Im Vergleich zeigt sich, dass das IT-Risk-Management von Unternehmen, die ihrer Einschätzung nach zur KRITIS gehören, weiter fortgeschritten zu sein scheint. In der Regel weisen sie nach eigenen Angaben ein internes IT-Sicherheitsmanagement auf (78 %) und führen interne Sicherheitsaudits durch (78 %). Fast zwei Drittel dieser Unternehmen führen Penetration Testings des IT-Systems durch (62 %). Hingegen erfolgte bislang nur bei 42 % der Betreiber kritischer Infrastrukturen eine Zertifizierung des IT-Sicherheitsmanagements. Die wenig verbreitete Zertifizierung lässt auch hier wiederum an dem laut eigener Einschätzung erreichten IT-Sicherheitsstandard bei den Betreibern kritischer Infrastrukturen zweifeln.

Des Weiteren verlangt das IT-Sicherheitsgesetz nach § 8b Abs. 3 BSIG die Einrichtung einer permanenten IT-Kontaktstelle, die jederzeit für das BSI erreichbar sein muss. Nur jedes zweite vom Gesetz vermutlich betroffene Unternehmen verfügt bereits hierüber (53 %).

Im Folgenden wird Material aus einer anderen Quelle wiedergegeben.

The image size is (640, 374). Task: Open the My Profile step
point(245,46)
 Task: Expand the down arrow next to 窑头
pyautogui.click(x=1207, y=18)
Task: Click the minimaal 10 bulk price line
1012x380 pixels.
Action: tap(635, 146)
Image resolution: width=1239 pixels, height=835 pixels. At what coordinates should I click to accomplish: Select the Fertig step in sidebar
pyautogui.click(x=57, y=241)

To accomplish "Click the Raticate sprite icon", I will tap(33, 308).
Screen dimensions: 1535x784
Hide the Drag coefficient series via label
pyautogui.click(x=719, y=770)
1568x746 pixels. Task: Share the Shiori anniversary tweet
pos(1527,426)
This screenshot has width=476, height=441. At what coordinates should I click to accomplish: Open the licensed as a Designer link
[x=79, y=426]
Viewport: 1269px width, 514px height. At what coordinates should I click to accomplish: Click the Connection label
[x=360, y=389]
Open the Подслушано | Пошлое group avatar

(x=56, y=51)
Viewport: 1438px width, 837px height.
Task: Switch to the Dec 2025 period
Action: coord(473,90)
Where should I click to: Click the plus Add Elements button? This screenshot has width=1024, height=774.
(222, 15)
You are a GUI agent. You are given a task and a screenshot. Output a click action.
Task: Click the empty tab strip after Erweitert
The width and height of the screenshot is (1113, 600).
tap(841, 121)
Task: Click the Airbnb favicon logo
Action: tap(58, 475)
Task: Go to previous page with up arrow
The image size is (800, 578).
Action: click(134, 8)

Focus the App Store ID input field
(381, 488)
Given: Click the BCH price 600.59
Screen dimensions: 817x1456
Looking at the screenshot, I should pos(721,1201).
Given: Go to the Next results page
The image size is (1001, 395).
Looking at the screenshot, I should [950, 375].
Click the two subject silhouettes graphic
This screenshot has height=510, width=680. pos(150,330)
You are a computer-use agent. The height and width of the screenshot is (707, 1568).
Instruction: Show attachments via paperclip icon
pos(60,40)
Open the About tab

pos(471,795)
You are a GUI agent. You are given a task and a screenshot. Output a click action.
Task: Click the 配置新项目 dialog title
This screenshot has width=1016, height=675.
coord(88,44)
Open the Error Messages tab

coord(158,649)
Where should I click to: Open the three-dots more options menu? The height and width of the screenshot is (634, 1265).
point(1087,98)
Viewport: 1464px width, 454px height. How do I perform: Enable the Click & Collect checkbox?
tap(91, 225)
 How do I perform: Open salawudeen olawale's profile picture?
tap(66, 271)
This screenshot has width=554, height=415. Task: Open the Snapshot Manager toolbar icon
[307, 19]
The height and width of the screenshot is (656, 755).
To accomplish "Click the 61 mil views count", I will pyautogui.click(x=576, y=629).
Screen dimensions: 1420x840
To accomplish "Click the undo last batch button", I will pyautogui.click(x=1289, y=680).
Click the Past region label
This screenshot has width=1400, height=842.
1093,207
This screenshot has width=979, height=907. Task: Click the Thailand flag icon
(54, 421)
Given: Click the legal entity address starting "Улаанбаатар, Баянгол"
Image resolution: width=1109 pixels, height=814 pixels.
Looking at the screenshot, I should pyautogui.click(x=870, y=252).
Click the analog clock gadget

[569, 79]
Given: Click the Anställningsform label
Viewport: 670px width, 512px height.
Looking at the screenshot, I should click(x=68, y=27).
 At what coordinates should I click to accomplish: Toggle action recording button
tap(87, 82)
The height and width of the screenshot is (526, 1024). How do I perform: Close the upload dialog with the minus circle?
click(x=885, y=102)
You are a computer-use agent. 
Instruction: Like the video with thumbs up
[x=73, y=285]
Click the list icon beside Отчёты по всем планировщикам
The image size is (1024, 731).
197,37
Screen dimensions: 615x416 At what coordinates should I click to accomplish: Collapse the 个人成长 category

Die Ergebnisse unserer Studie zur Verbreitung von E-Crime zeigen, dass grundsätzlich alle Unternehmen erheblichen IT-Sicherheitsrisiken ausgesetzt sind. Unter Einbeziehung der Verdachtsfälle war fast jedes zweite Unternehmen (47 %) von E-Crime (vermutlich) betroffen. Auch müssen wir von wachsenden E-Crime-Risiken ausgehen, sodass das IT-Risk-Management vieler Unternehmen angesichts dieser Risikolage noch unzureichend ist. Es ist zu hoffen, dass vom IT-Sicherheitsgesetz zusätzliche Impulse zur Erhöhung der IT-Sicherheitsstandards ausgehen, die auch auf Unternehmen ausstrahlen, die nicht zur KRITIS zählen.